The World is witnessing a sharp increase in domestic power demand of in a number of regions: China, India, Iraq, and in GCC as well. And given that more than 60% of the power generation around the world is currently fed by natural gas, it is very obvious that gas demand is on the rise more than ever.

Egypt’s dilemma of balancing gas export commitments and/or opportunities versus domestic needs of the commodity is well known and doesn’t seem to be reaching to an equilibrium point soon. The Egyptian authorities accepted the fact that gas as a commodity is needed domestically and that export is becoming a burden rather than an advantage. However, the domestic market demand – increasing at 2-3% per annum – is primarily gas-to-power and its value is hindered by subsidies. On The other hand, the gas export option provides an additional edge for Egypt to be more appealing to IOCs interest in the upstream sector, especially with the distinctive geographical location of Egypt in the heart of the Middle East, with a long Mediterranean shore line, and easy access to the Suez Canal. So Egypt is geographically well suited to play an export and/or transit hub role equidistantly to Europe and Asia, making use of its own resources as well as potential supplies from other countries by pipeline (from Iraq for example). If upstream investments are not steadily increased, automatically the growth in adding proven reserves will be negatively affected. Consequently, the ability of Egypt to keep meeting its energy demand even to fulfill the increase in domestic demand itself will be questionable.
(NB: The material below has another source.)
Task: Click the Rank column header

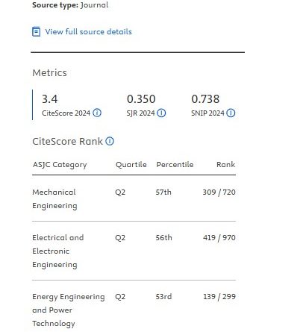Action: pos(226,164)

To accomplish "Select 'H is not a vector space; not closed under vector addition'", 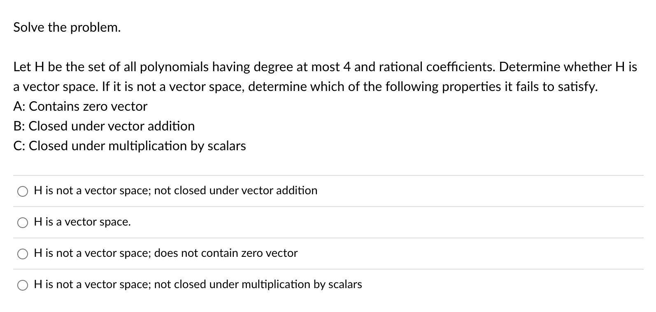I will 175,191.
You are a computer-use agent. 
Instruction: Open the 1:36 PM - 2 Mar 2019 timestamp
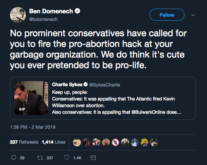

And the Petroleum sector’s contribution to the overall FDI of Egypt will be compromised.         

The GCC is no exception to this phenomenon. When we see LNG FSRU being commissioned in GCC states like Kuwait and Dubai to receive LNG imports from Qatar via LNG carriers, designed to cover 2,000+ miles journeys, being used to deliver LNG just 300-400 miles away from the shipping source, then definitely we are in a new era: an era in which the need for the commodity drives the purchase decision, regardless of how expensive it seems to be. Kuwait with all its crude oil production can’t run its power plants on liquid fuel, and Abu Dhabi – the neighbor state of Dubai and its partner in the same Federal Unity of UAE – will not spare gas to help Dubai while her own gas balance is in deficit.

And what an irony in Iraq: the flared gas quantities in the South of Iraq, more than 700 mmscfd, are enough to feed power stations capable of producing up to 3,000 MW of electricity while the Iraqi national grid currently supplies electricity for 2-4 hours per day. If we look further North, to the region of Kurdistan, we find that Iraq has succeeded in developing part of its gas potential swiftly, with the help of independent IOCs like Dana Gas and Crescent Petroleum, and two thirds of the Kurdistan region’s power demand is fed by locally produced 300 mmscfd of gas from the Kor Mor field. The Kurdistan Region’s public electricity supply is consistent almost 24/7 all year round despite the extreme weather: very cold in winter and very hot in summer. Despite the large annual budget for Iraq, more than US$130 Billion in 2011/12, there is a lack of electricity due to the lack of gas, and it is tarnishing the Baghdad Government’s achievements in oil infrastructure and exports. The comparison is always favoring the success of the Kurdistan Regional Government in providing the commodity needed for the welfare of the people, such as a sustainable supply of electricity, which is a natural measure of improvement in living standards in the developing world.           

Whether you are in the US, in Egypt, or in GCC states, in the twenty-first century, the commodity dictates the trade.